YoshitakaMo / localcolabfold

ColabFold on your local PC
MIT License
610 stars 135 forks source link

Question: LocalColabFold failed on CPU mode #238

Closed Immortals-33 closed 1 month ago

Immortals-33 commented 5 months ago

Hello, thanks for making ColabFold to be run locally! I'm running into some issues when trying to running colabfold_batch on CPU.

What is your installation issue? The installation went successful (no error messages indicated), but failed in a CPU mode when running colabfold_batch. The main problem might arises from the `jax

Computational environment

To Reproduce

Steps to reproduce the behavior:

Traceback (most recent call last):
  File "/dssg/home/acct-clschf/clschf/zzq/localcolabfold/colabfold-conda/lib/python3.10/site-packages/colabfold/batch.py", line 1283, in run
    jax.tools.colab_tpu.setup_tpu()
  File "/dssg/home/acct-clschf/clschf/zzq/localcolabfold/colabfold-conda/lib/python3.10/site-packages/jax/tools/colab_tpu.py", line 20, in setup_tpu
    raise RuntimeError(
RuntimeError: jax.tools.colab_tpu.setup_tpu() was required for older JAX versions running on older generations of TPUs, and should no longer be used.

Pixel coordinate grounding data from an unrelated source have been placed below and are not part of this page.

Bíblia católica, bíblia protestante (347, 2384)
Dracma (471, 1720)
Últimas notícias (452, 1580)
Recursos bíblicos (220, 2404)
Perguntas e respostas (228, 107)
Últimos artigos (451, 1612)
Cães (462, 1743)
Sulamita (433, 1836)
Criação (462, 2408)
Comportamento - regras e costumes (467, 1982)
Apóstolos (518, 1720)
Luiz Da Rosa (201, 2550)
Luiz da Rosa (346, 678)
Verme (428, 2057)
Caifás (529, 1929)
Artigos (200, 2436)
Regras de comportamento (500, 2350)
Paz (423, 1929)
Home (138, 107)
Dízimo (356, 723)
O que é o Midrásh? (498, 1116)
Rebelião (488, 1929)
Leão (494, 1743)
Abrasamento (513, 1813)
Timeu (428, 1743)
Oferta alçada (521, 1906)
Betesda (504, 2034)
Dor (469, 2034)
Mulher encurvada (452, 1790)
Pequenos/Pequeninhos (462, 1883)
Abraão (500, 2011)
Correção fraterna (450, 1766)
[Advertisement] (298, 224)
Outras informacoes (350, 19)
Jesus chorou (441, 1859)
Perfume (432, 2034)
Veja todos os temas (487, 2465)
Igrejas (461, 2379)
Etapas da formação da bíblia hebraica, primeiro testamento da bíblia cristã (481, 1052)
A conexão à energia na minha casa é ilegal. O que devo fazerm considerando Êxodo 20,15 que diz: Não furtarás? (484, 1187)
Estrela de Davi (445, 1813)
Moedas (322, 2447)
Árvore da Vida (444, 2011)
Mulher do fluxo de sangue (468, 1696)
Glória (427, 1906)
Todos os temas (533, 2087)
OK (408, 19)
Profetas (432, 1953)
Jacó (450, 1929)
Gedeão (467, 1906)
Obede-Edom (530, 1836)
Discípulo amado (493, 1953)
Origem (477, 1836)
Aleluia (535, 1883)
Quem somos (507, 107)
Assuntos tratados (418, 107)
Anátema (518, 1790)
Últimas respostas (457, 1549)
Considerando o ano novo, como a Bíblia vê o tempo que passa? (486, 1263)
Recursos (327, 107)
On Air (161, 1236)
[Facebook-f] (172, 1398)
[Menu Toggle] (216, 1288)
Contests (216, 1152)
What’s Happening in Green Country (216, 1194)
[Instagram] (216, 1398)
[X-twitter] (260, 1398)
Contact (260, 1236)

During handling of the above exception, another exception occurred:

Traceback (most recent call last):
  File "/dssg/home/acct-clschf/clschf/zzq/localcolabfold/colabfold-conda/lib/python3.10/site-packages/jax/_src/xla_bridge.py", line 874, in backends
    backend = _init_backend(platform)
  File "/dssg/home/acct-clschf/clschf/zzq/localcolabfold/colabfold-conda/lib/python3.10/site-packages/jax/_src/xla_bridge.py", line 965, in _init_backend
    backend = registration.factory()
  File "/dssg/home/acct-clschf/clschf/zzq/localcolabfold/colabfold-conda/lib/python3.10/site-packages/jax/_src/xla_bridge.py", line 663, in factory
    return xla_client.make_c_api_client(plugin_name, updated_options, None)
  File "/dssg/home/acct-clschf/clschf/zzq/localcolabfold/colabfold-conda/lib/python3.10/site-packages/jaxlib/xla_client.py", line 199, in make_c_api_client
    return _xla.get_c_api_client(plugin_name, options, distributed_client)
jaxlib.xla_extension.XlaRuntimeError: FAILED_PRECONDITION: No visible GPU devices.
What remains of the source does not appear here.